Hey @rom1504 I found this interesting issue: https://github.com/pola-rs/polars/issues/14358. I need to add profiling. But it seems you got around this by creating shards from the parquet files to optimize the distribution: https://github.com/rom1504/img2dataset/blob/main/img2dataset/reader.py#L189.

This is a great idea. I am going to try this out.

tchaton commented 7 months ago

Hey @rom1504 I started a distributed Job on 32 nodes to download the dataset. This is my first test run. I will keep you updated.
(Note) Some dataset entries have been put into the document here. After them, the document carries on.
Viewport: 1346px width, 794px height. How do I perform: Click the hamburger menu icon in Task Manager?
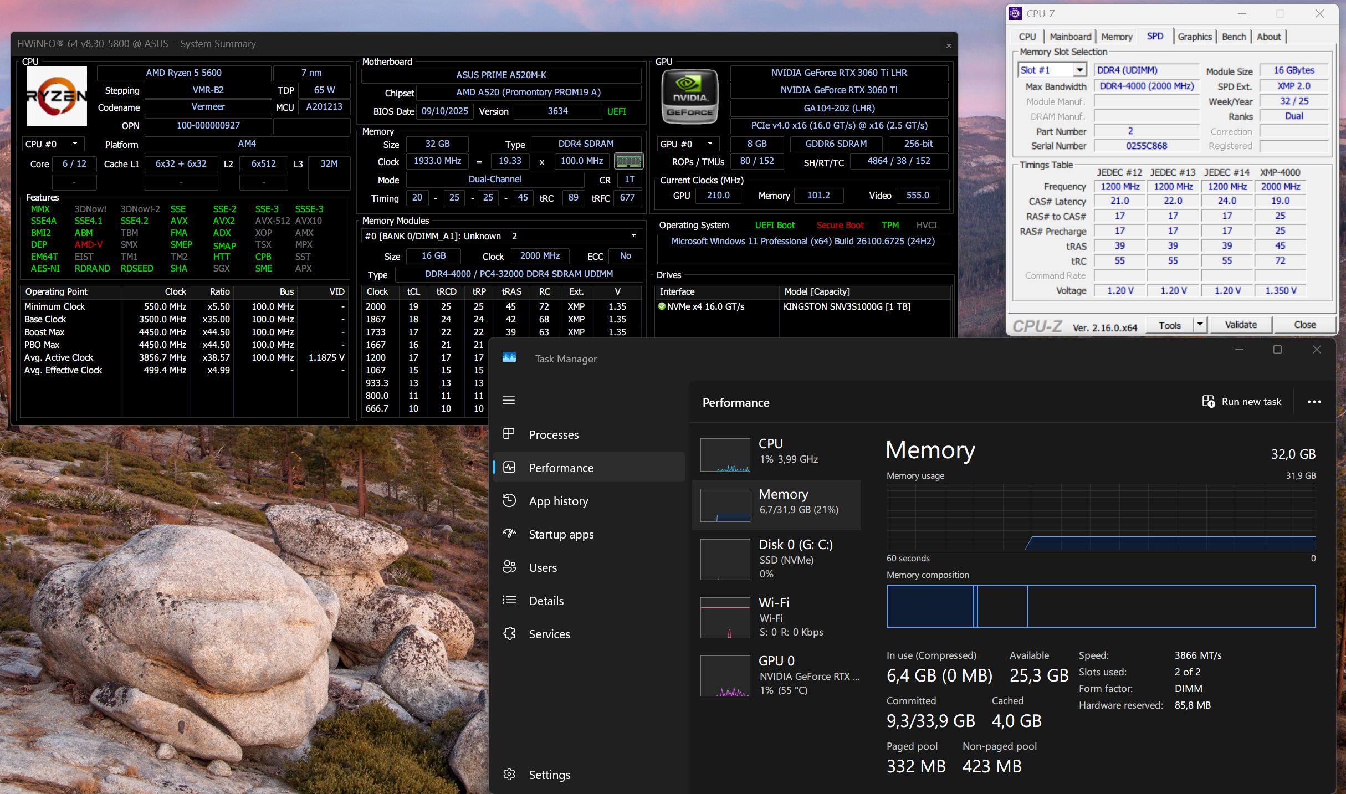509,400
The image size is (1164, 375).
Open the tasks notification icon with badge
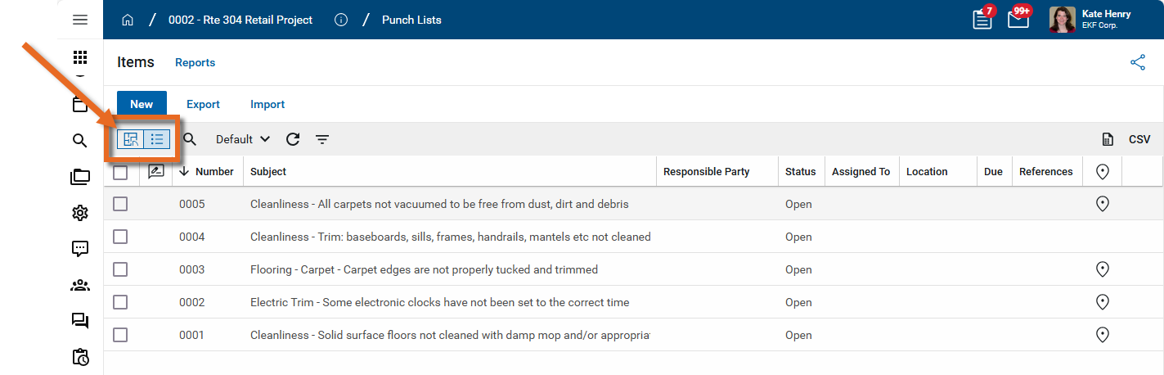(982, 20)
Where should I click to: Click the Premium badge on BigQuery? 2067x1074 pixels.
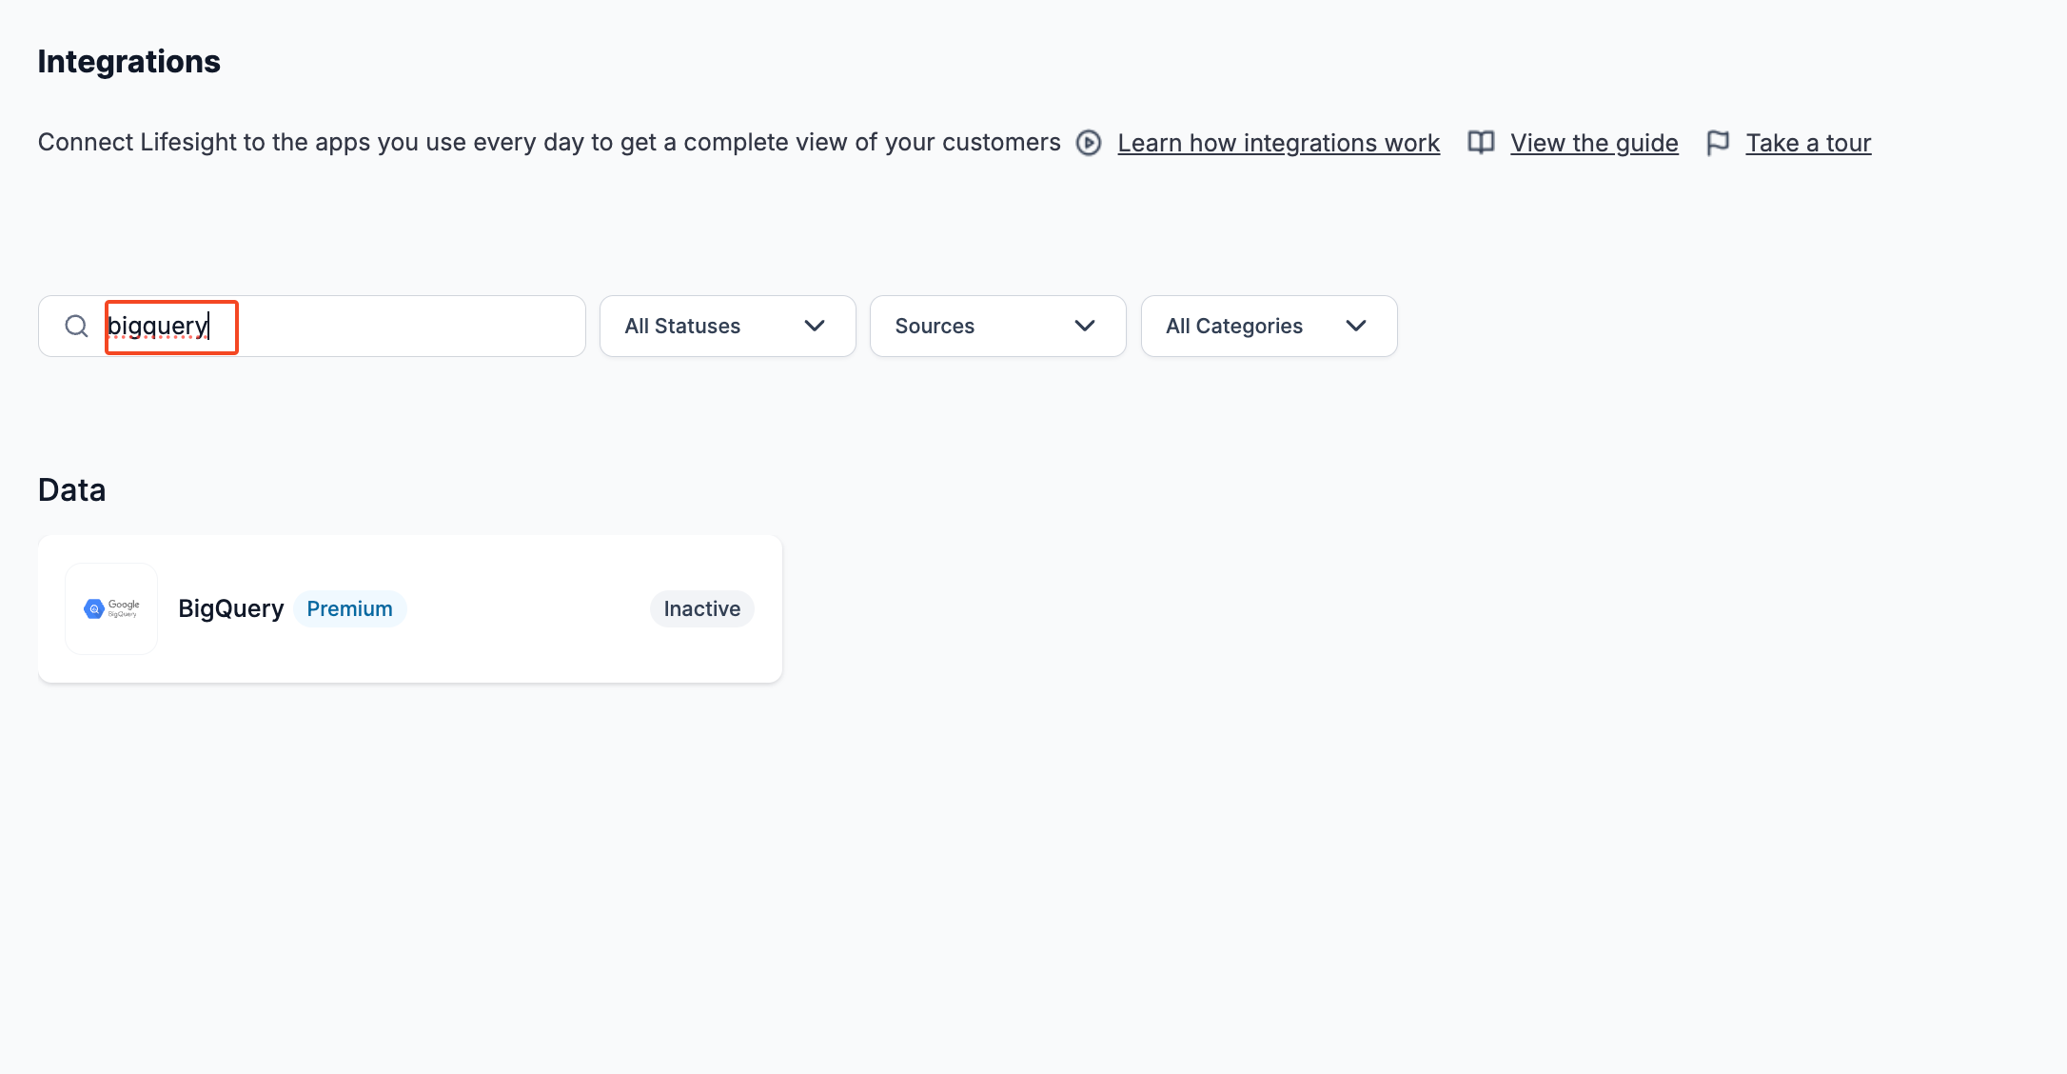pyautogui.click(x=349, y=608)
Screenshot 2024-02-09 at 15 57 50
SomnusQue commented 7 months ago

Sorry to bother you. Could you tell me how to download laion400M dataset? I use this code try to download:img2dataset --url_list laion400m-meta --input_format "parquet" --url_col "URL" --caption_col "TEXT" --output_format webdataset --output_folder laion400m-data --processes_count 16 --thread_count 128 --image_size 256 --save_additional_columns '["NSFW","similarity","LICENSE"]' --enable_wandb True, but sth wrong happened.

tchaton commented 7 months ago

Hey @SomnusQue Here is the full blogpost explaining how to download the dataset: lightning.ai/lightning-ai/studios/download-stream-400m-images-text~01hg0zg8fyybp7p1sma6g9dkzm.

@rom1504 I would appreciate if you could have a read and give me your thoughts.